Article 1 - Corporate Name

1.1 The corporate name is Khmer Kampuchea Krom Association of Dallas - Fort Worth or KKA/DFW in abbreviation.

1.2 Seal, mascot and flag of Khmer Kampuchea Krom Association of Dallas - Fort Worth is Traditional Khmer Greeting Hands (Hastapranam).

Article 2 - Registered Agent
and Registered Office:

2.1 Member:
A member of KKA/DFW must be a male or female person of Khmer ethnic or Khmer identity who was born in South Vietnam, Cambodia, and other countries and who willingly volunteers to serve Khmer community in social services and cultural promotion.

2.2 Seniority:
KKA/DFW shall have four categorized levels in seniority of membership:
The first level is a senior member.
The second level is a core member
The third level is an active member
The fourth level is a supporting member
2.3 Characters:
All members shall successfully practice and attain four following characters:
1- Be honest
2- Be responsible
3- Be cooperative
4- Be respectful
2.4 Member fee is $10.00 per month.

2.5 KKA/DFW has its main office at
2920 Meadow Green Dr.
Farmers Branch, TX 75234
Phone (972) 288-0717
and mail box:

3- Board of Directors

3.1 There are two committees in Board of directors: Executive committee and council committee. President shall be the chief executive officer of the association and the head of council committee represents all council members.

3.2 Management:
The business and affairs of the corporation shall be managed by the Board of Directors who may exercise all such powers of the corporation and do all such acts and transactions as are permitted by law, by articles of corporation and by these By-laws.

3.3 Numbers:
Board of Directors shall have five active council members including one president as the chief of executive committee.

3.4 Qualification:
President and council members are required to be residents of the state of Texas. Thereafter,they shall be elected at the annual meeting of all members, except of changing in number and vacancies. President and elected council members shall hold office for a term of two(02) years or until his or her successor is appointed or elected and qualified.
3.5 Election:
The president and council members shall be elected by majority vote of the existing members at the annual meeting of the association conducted during the month of April of each succeeding year.
3.6 Term
The term of the president and council members shall be in office for two years.

3.7 Removal
The president and council members may be removed with a reasonable cause at any special meeting or annual meeting of all members, by a vote of majority of current or present members.

3.8 Vacancies
Any vacancy occurring in each committee by death, removal resignation or others) may be filled by the chief of its committee.

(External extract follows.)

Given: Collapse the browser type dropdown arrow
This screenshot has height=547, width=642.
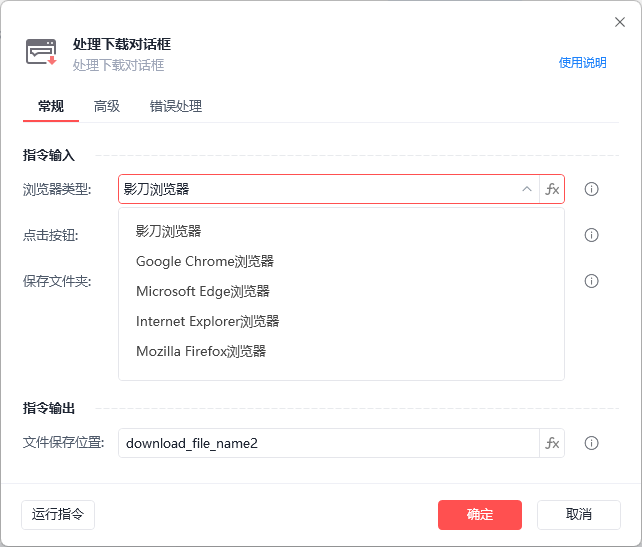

3.9 Quorum, majority vote:
Executive committee and council committee shall constitute a quorum for the transaction of business. the quorum shall act and represent the board of directors of the association. Otherwise, the board may adjourn the meeting, from time to time, without notice until the new quorum is constituted.

3.10 Compensation and contracts
No contract or transaction between the corporation and its officers. Any officers with financial interest shall be void. No contract or transaction between this corporation and any other corporation, partnership, or other organizations. Transaction and relation with other organizations or corporations shall be acknowledged to all members and approved the president and council committee in clearly declaring its terms, purposes and interest on behalf of the corporation.

Article 4 - Organizational Structure

4.1 The officers:
Officers shall be active members who hold office or position in committees.
There are two kinds of officers: elected officers and appointed officers.
The elected officers are the president and five council members as described in Article 3. The appointed officers are the heads and the assistants of each subcommittee.
4.2 Numbers and qualification of appointed officers
The corporation shall have one president, one or more vice-presidents, one secretary, one treasurer and one assistant treasurer, and other officers as the president or council chairperson from time to time appoint or select from among the membership.

4.3 Removal,
Any appointed officer may be removed by the president or council chairperson without specified reason. there is no term for appointed officers.

4.4 Vacancies
Any vacancy occurring in each committee may be filled and re-appointed by the head of its committee.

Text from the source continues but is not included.